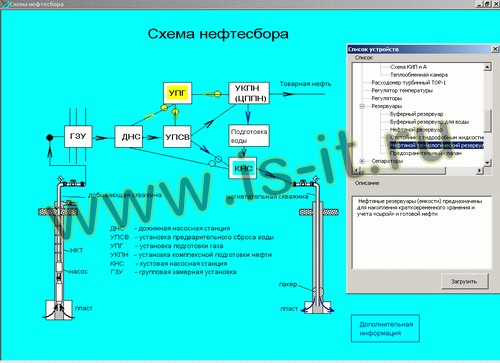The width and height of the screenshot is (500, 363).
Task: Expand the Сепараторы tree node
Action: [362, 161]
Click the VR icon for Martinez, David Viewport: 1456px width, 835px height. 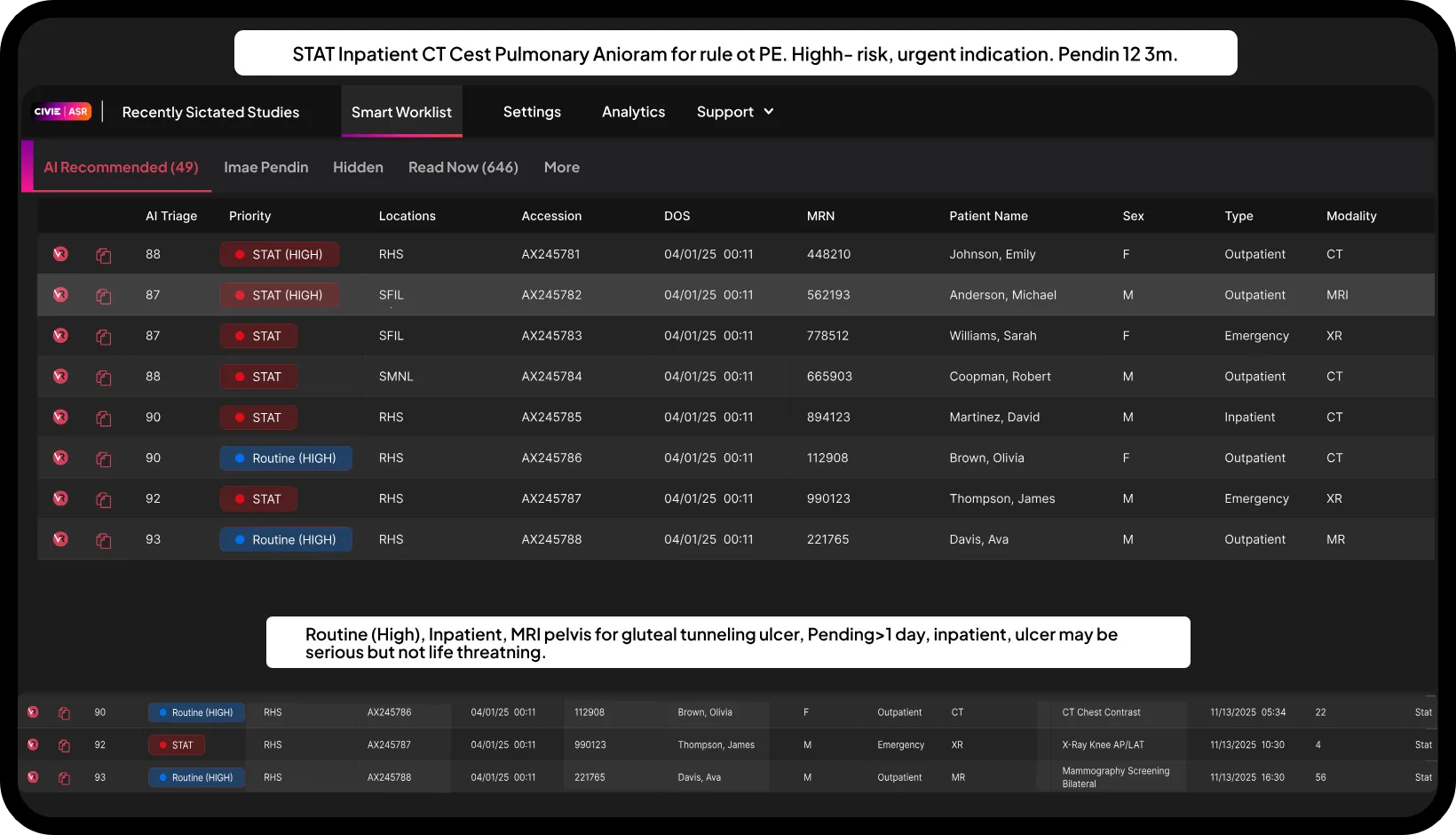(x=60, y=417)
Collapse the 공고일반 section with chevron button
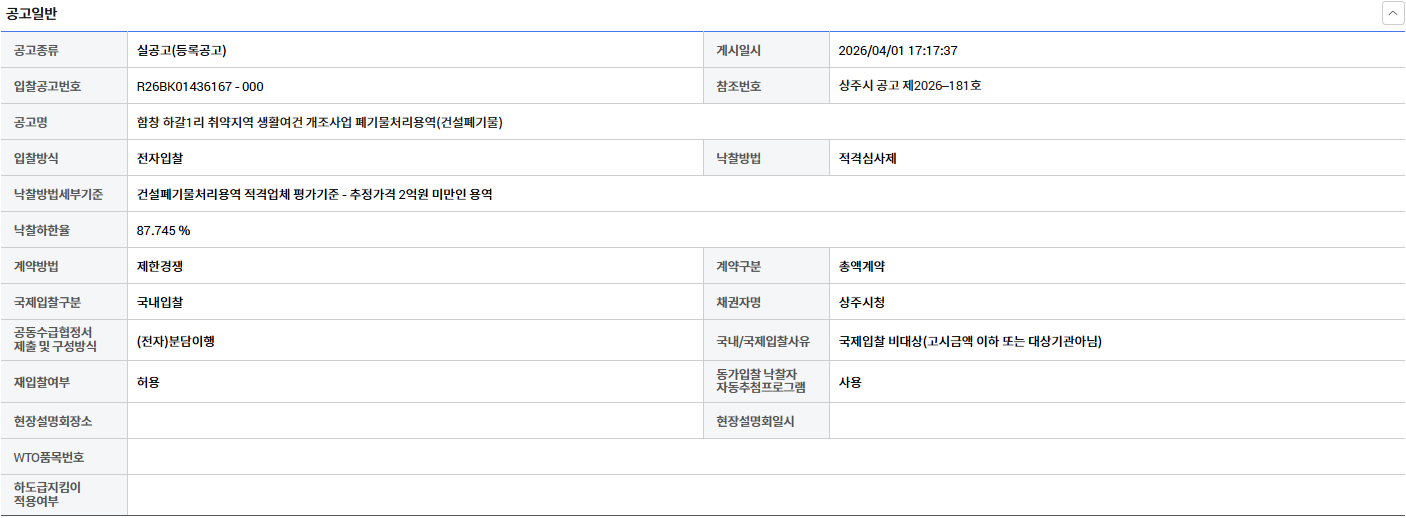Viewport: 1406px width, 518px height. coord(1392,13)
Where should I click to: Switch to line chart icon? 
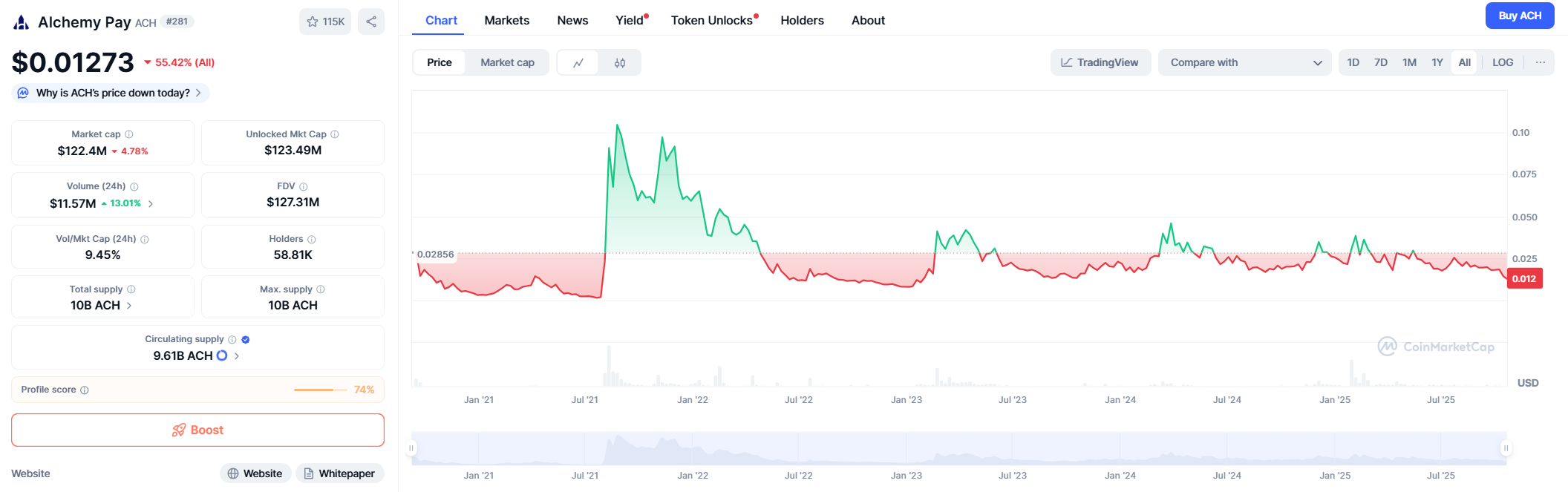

-*-

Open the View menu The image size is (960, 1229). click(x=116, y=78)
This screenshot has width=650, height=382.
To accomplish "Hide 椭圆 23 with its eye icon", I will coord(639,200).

-*-

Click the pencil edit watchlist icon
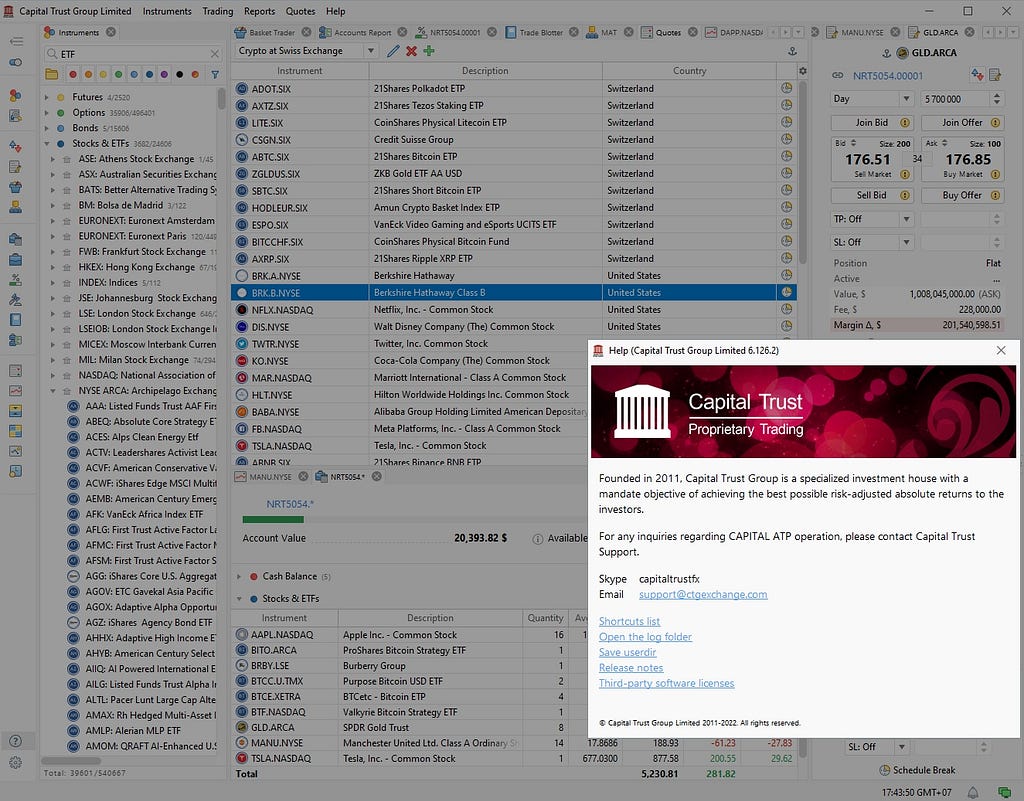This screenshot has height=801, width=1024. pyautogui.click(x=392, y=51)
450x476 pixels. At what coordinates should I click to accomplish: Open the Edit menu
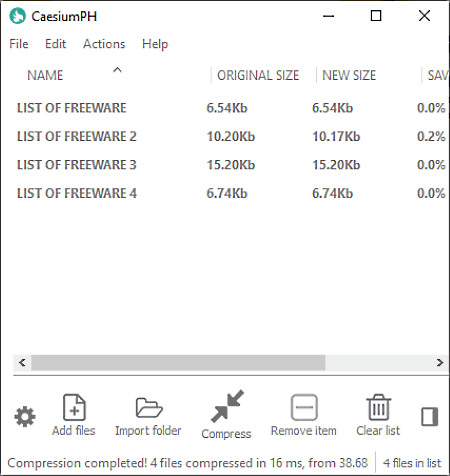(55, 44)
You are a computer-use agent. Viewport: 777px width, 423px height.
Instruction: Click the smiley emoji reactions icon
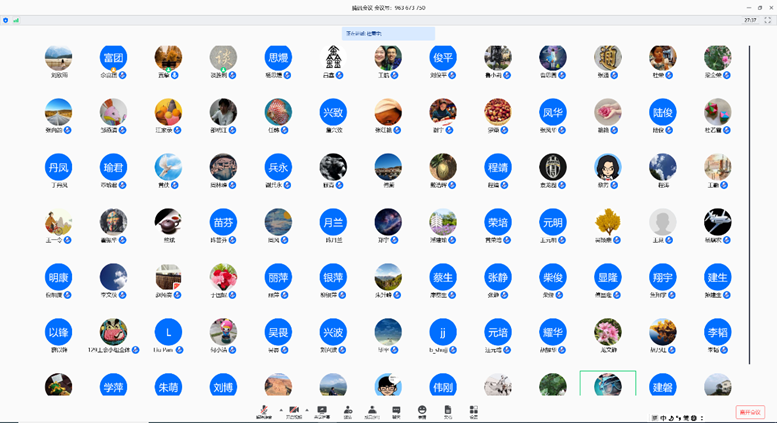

-*-

§ Task item:
Your reply is to be an exact repeat of the listing above from the line holding "Collapse the 공고일반 section with chevron button" down to the line holding "Where should I", ends included, pictures excluded.

§ Response for this exercise:
Collapse the 공고일반 section with chevron button
Viewport: 1406px width, 518px height. coord(1392,13)
Where should I click to: Switch to line chart icon? 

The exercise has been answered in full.